Yesterday, I had a great opportunity to spend the day using DoseEdge in its native environment. That is to say, I staffed at a facility that was using DoseEdge in its cleanroom to prepare CSPs, including patient-specific products as well as stock bags, TPNs, etc. I’ve used DoseEdge for brief periods in the past. I’ve also spent time with the engineers that have worked on the product, product managers, sales people, marketing folks, and various other Baxter employees at conferences like ASHP midyear. But, this is only the second time that I have worked an entire “staff pharmacist” shift using the product. And as one might imagine, using a system in its native environment can often provide a new perspective.
I’ve written about DoseEdge, and systems like it, extensively on this site over the years. A quick search of jerryfahrni.com revealed several articles mentioning DoseEdge, dating back to 2010. I’ve also written about DoseEdge and similar products extensively elsewhere.
With over 300 installs in the U.S., DoseEdge is one of the most popular IV workflow management systems on the market and is still the most widely implemented product of its kind in the U.S. It’s a very good system, certainly in my top five. There are several things that I really like about the system, such as how it controls labels, its ability to track partial vials, and the fact that it talks. Seriously, it speaks to the user. Pretty cool.
However, there’s always room for improvement. For example, after using the system, I found that I don’t really care for the user interface (UI). I found it to be rather unintuitive and a bit clumsy. The UI is stuck somewhere between a legacy system and a modern web-based system. It’s not good. Too many clicks, things in weird places, naming conventions that simply don’t make sense in my mind, just to name a few. With that said, it’s still quite usable, and honestly, it’s likely as good as any other UI on any other product that I’ve used in the pharmacy.

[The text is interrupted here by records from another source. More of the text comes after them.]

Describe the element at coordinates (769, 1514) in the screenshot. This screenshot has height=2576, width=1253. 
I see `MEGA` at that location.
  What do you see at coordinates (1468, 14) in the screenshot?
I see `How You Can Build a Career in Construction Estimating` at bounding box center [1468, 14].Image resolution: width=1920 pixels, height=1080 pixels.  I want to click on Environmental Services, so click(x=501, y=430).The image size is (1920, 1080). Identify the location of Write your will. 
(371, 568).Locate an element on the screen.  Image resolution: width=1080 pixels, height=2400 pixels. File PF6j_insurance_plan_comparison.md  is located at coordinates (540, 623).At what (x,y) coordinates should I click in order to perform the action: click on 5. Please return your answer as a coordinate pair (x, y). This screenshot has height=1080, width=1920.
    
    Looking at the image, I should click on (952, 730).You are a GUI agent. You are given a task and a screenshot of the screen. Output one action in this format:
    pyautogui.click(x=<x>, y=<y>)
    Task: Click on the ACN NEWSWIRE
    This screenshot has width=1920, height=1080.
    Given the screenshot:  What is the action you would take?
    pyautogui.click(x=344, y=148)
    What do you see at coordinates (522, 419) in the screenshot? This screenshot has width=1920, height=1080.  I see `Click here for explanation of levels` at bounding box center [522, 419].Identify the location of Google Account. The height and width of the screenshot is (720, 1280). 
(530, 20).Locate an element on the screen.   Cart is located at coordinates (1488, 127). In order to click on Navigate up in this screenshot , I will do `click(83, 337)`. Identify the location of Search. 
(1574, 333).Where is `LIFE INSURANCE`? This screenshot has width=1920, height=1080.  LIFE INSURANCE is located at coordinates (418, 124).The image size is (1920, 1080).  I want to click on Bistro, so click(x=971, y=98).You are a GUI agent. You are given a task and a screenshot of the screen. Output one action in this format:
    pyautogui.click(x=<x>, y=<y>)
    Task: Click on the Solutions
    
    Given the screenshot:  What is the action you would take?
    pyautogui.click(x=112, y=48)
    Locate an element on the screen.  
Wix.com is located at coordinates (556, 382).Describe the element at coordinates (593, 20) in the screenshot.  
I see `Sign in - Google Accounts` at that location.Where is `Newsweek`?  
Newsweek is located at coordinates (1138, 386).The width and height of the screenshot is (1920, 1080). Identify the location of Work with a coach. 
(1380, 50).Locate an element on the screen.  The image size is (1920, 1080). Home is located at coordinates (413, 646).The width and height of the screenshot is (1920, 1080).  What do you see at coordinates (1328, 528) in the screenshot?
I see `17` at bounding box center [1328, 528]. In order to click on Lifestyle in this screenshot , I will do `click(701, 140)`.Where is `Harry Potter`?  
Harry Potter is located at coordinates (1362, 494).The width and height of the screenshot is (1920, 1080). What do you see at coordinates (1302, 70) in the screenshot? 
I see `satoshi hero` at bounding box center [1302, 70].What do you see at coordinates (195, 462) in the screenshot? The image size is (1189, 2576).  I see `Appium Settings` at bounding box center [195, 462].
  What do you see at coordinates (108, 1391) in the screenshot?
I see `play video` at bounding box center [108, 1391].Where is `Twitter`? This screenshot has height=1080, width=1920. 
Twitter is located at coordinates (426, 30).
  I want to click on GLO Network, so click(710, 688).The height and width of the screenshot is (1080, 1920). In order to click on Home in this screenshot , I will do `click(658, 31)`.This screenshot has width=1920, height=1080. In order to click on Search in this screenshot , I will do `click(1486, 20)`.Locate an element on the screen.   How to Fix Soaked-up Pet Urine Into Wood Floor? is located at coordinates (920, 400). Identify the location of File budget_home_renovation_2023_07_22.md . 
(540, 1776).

The other thing that hit me yesterday was just how terrible the process of using images is to verify the accuracy of compounded products. I don’t care for it. As good as the images are – and they’re quite good in DoseEdge – there are still shadows in strange places that make reading syringe volumes difficult at times. This is especially true for small volumes. There were times yesterday when I simply made educated guesses to the exact volume and assumed that the volume was accurate, as I couldn’t quite see the exact location of the plunger. Don’t get me wrong, this is still way better than the syringe-pullback method, but image-assisted verification isn’t optimal. I would have liked to have had the gravimetric option available to me yesterday. DoseEgde offers gravimetrics, although it isn’t widely used.
So, good system, but not perfect. Better than the manual process, but room for improvement. Imaging better than pullback, but not great.